Ngoga and The New Times thus drew international attention to the significance of the conference to the ongoing struggle over disputed histories of Rwanda’s 1994 tragedy and related violence in Central Africa, both before and after. Last week Ngoga warned Ingabire that she might be jailed once again if she continues speaking to the press.

The ad hoc Conference organizing committee also said that they are defending the right to freedom of speech and thought and expect the conference to be a non-disruptive exchange of ideas that would be subjected to public critique, and historical/scientific evaluation, as the ideas exchanged at the Nov. 2009 Hague Conference on the legacy of the International Criminal Tribunal on Rwanda were.

They said that Rwanda Chief Prosecutor Ngoga had mischaracterized the historic Military-1 Trial Judgment of February 2009, which completely rejects the theory that what the world has come to know as the Rwanda Genocide was the result of a longstanding conspiracy, planned well in advance of April 1994, as the Nazi death camps were planned by the Third Reich.
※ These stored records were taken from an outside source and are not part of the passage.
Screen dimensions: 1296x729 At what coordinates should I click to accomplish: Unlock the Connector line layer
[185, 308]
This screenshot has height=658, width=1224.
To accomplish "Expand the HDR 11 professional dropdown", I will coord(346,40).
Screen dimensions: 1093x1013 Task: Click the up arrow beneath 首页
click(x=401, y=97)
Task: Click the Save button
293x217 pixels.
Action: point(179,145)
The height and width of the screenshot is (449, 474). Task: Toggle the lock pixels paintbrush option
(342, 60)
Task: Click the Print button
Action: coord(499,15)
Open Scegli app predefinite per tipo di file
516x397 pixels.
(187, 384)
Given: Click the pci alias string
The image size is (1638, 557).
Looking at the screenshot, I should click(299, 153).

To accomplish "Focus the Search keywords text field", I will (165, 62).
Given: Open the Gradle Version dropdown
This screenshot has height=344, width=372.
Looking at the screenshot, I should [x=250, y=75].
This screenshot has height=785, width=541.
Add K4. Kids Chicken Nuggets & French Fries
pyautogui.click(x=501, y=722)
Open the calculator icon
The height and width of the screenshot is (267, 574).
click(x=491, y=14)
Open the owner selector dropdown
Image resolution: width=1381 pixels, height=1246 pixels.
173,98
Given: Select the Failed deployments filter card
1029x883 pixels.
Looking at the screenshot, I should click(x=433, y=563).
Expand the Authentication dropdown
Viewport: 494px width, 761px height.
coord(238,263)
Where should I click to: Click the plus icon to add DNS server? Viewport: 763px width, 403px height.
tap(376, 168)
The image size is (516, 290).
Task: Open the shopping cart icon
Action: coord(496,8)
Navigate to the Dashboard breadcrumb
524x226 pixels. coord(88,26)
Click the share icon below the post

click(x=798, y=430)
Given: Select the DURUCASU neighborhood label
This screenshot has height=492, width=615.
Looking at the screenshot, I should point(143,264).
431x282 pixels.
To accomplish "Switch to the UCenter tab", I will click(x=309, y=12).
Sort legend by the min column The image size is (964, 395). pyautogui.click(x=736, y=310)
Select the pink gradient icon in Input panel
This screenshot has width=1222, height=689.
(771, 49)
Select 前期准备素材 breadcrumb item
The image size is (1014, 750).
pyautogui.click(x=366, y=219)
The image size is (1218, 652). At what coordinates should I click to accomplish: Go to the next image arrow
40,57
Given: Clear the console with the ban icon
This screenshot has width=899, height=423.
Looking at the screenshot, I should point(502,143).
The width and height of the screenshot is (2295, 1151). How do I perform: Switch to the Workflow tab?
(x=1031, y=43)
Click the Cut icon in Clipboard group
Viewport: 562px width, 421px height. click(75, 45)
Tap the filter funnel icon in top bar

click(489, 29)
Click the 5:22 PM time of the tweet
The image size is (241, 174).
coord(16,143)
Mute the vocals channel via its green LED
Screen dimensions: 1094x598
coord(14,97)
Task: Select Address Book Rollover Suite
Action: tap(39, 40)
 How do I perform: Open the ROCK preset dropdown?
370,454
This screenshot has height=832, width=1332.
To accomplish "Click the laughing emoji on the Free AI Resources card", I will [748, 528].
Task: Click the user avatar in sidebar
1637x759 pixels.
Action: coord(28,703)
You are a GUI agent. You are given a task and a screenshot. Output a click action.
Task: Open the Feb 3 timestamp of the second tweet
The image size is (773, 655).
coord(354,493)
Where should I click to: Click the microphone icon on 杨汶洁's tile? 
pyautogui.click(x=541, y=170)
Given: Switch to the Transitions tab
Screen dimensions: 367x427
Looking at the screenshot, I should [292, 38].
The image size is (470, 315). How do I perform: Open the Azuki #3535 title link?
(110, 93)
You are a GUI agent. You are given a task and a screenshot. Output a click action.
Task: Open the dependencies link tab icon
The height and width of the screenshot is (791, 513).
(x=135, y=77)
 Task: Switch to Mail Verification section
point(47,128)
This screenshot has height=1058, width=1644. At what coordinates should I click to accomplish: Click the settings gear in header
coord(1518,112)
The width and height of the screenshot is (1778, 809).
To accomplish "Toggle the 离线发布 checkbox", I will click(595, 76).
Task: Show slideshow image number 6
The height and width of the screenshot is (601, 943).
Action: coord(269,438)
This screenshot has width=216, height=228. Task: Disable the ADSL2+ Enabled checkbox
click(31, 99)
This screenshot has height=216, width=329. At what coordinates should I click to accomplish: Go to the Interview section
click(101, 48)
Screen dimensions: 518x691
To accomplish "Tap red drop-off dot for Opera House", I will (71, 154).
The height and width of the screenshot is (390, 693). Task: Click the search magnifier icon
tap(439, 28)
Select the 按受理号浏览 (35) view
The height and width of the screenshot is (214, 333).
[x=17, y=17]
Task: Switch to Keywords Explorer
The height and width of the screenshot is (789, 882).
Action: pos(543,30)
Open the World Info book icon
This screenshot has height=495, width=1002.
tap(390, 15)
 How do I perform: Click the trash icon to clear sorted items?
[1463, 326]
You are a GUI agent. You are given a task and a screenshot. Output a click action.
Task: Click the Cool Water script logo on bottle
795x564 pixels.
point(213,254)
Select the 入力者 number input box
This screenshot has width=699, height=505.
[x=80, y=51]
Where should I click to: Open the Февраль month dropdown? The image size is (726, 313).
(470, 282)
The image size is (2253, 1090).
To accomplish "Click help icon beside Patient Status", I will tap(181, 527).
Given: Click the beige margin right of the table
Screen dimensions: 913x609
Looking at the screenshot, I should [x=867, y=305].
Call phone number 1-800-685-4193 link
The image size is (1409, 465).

They reaffirmed that the Military-1 Trial Judgment of February 2009, in the International Criminal Tribunal on Rwanda had:

· Acquitted all four defendants of “planning or conspiracy” to commit genocide, or other crimes, either before or after April 6, 1994;

· Acquitted the highest ranking officer to be tried at the ICTR, Gen. Gratien Kabiligi, of all charges; and,

· Acquitted Col Bagosora (who is represented by Me. Rafael Constant of Paris not Mr. Erlinder) of all charges that occurred before April 6 and after April 8, 1994.

The committee also said that “Rwandan President Paul Kagame’s regime habitually calls its political opponents ‘criminals’ as has been demonstrated in the arrest and prosecution of Madame Victoire Inagabire and others, in the run-up to the August presidential elections, and, that “Kagame used the same tactic to virtually eliminate political opposition in the 2003 sham presidential election that formalized his monolithic regime.”

The Conference organizing committee rejected the Kagame government’s efforts to make it illegal to question the role of Kagame’s ruling Rwandan Patriotic Front Party (RPF) in crimes that the RPF instead accuses its opponents of.

They said that Kagame and the RPF’s responsibility for the assassinations of the Presidents of Burundi and Rwanda is the subject of French and Spanish indictments, and a wrongful death civil case in U.S. federal court, and that RPF responsibility for these crimes has been confirmed by former Chief ICTR Prosecutor Carla Del Ponte, and others from ICTR Prosecutor’s Office.

Members of the ad hoc organizing committee of this week’s International Criminal Defense Conference in Bruxelles were Professor Peter Erlinder, Me. Beth Lyons, Me. Ken Ogetto, Me. John Philpot, and Me. Andre Tremblay.